Tuesday the City Council will consider placing a measure on the Nov. 6 ballot to require a super-majority Council vote to increase density in the city’s building guidelines: the Land Use and Circulation Element (LUCE) and Downtown Community Plan (DCP). The two documents set maximum height and density throughout the city.

If passed by Council, the measure would make development a key campaign issue two years after the grassroots initiative Measure LV failed to get enough votes. LV would have required a city-wide vote on all new development over two stories in Santa Monica. Instead of requiring citizen votes, the newly proposed measure would restrict the Council’s ability to tweak the rules that govern all new projects.

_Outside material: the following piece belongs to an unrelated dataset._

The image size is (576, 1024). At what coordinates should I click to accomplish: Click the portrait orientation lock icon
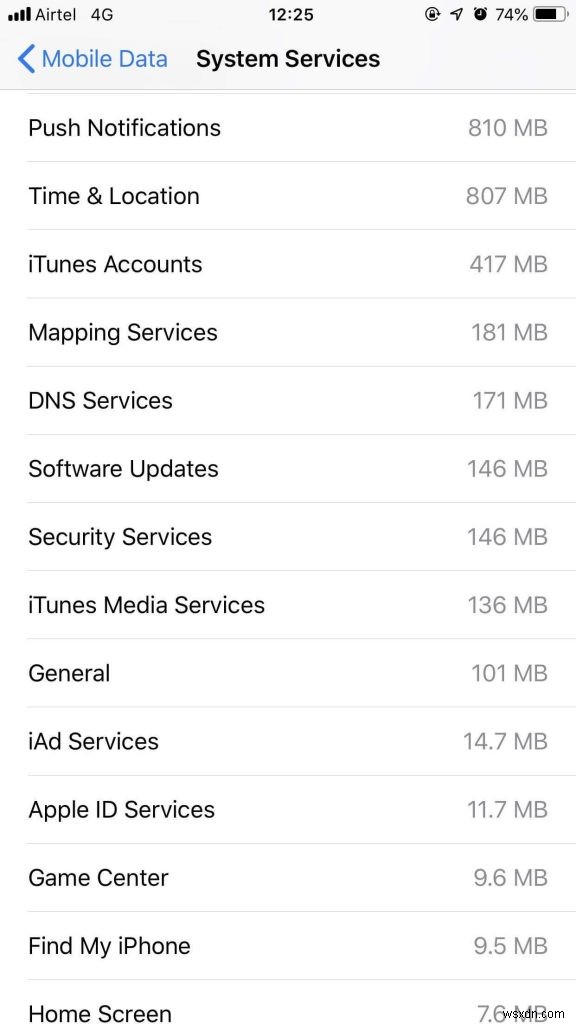pyautogui.click(x=434, y=14)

Mayor Ted Winterer is the crucial swing vote on the measure, as the rest of the Council remains divided over the necessity of a super-majority vote. In past discussions, Councilmember Kevin McKeown has characterized the ballot measure as a path to “development peace” in Santa Monica. Both Councilmembers Sue Himmelrich and Tony Vazquez voted to direct staff to draft the measure.

On the other side, Mayor Pro-Tempore Gleam Davis and Councilmembers Pam O’Connor and Terry O’Day have argued the measure would unnecessarily inject development into the 2018 election cycle.

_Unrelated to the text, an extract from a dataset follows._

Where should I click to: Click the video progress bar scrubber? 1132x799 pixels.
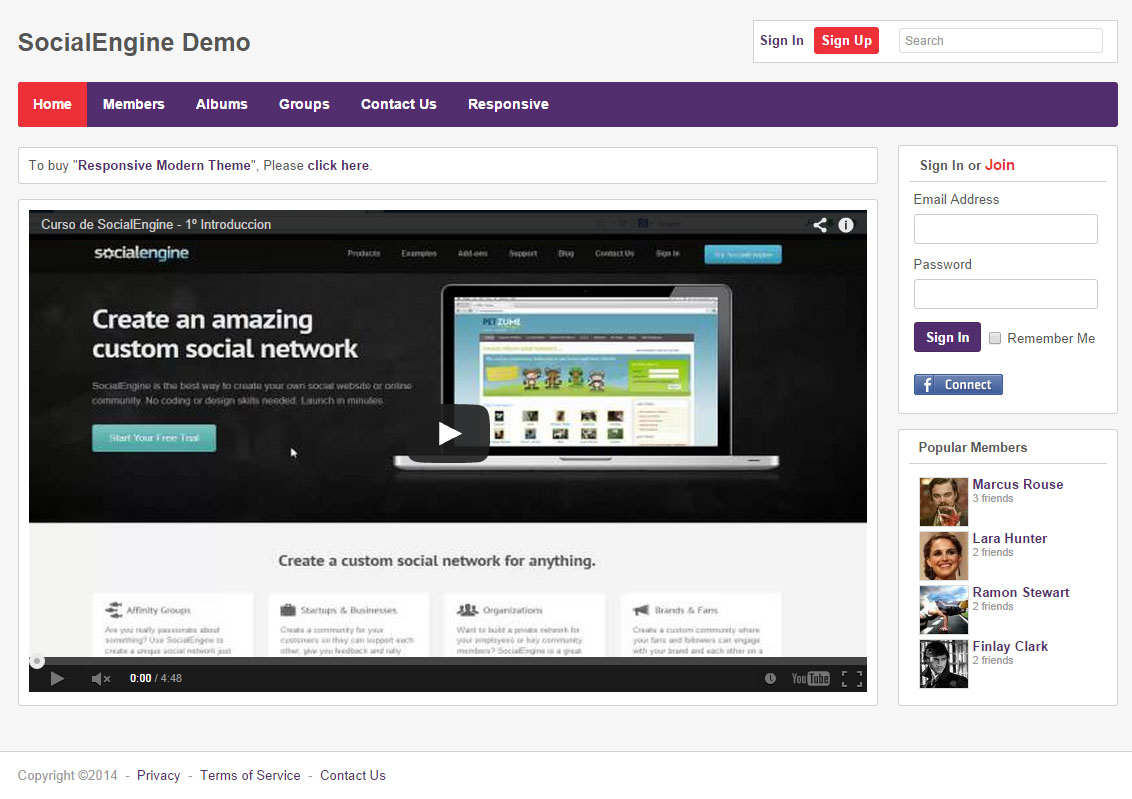pos(37,661)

Himmelrich and McKeown are both running for reelection this year. O’Connor’s term is expiring but she has not said yet whether she is running.

The current Council approved the DCP less than a year ago, allowing three projects to negotiate development agreements to exceed nearby height requirements. The proposed measure would not require a super-majority vote for those contracts.

The measure currently includes an exemption for amendments to increase height and density for 100 percent affordable housing projects. If passed, the super-majority vote requirement would expire after ten years.

“A ten-year sunset of this charter amendment would give future Councils and voters the opportunity to revisit the issue as a new citywide planning framework is developed,” said a report by Planning Director David Martin.

The debate comes after decades of controversy surrounding large projects in the city.  Before the DCP, all large-scale buildings required development agreements approved by the City Council. The process laid the groundwork for controversy since large projects that would increase traffic, alter the skyline or develop the beachfront routinely went to a vote.

City Manager Rick Cole told the City Council, however, that the DCP’s clear rules have changed the game. Cole recommends the Council move onto other issues during its last discussion of the measure in May.

The City Council will meet Tuesday, June 26 inside Council Chambers at 1685 Main Street, and will discuss public items no earlier than 6:30 p.m.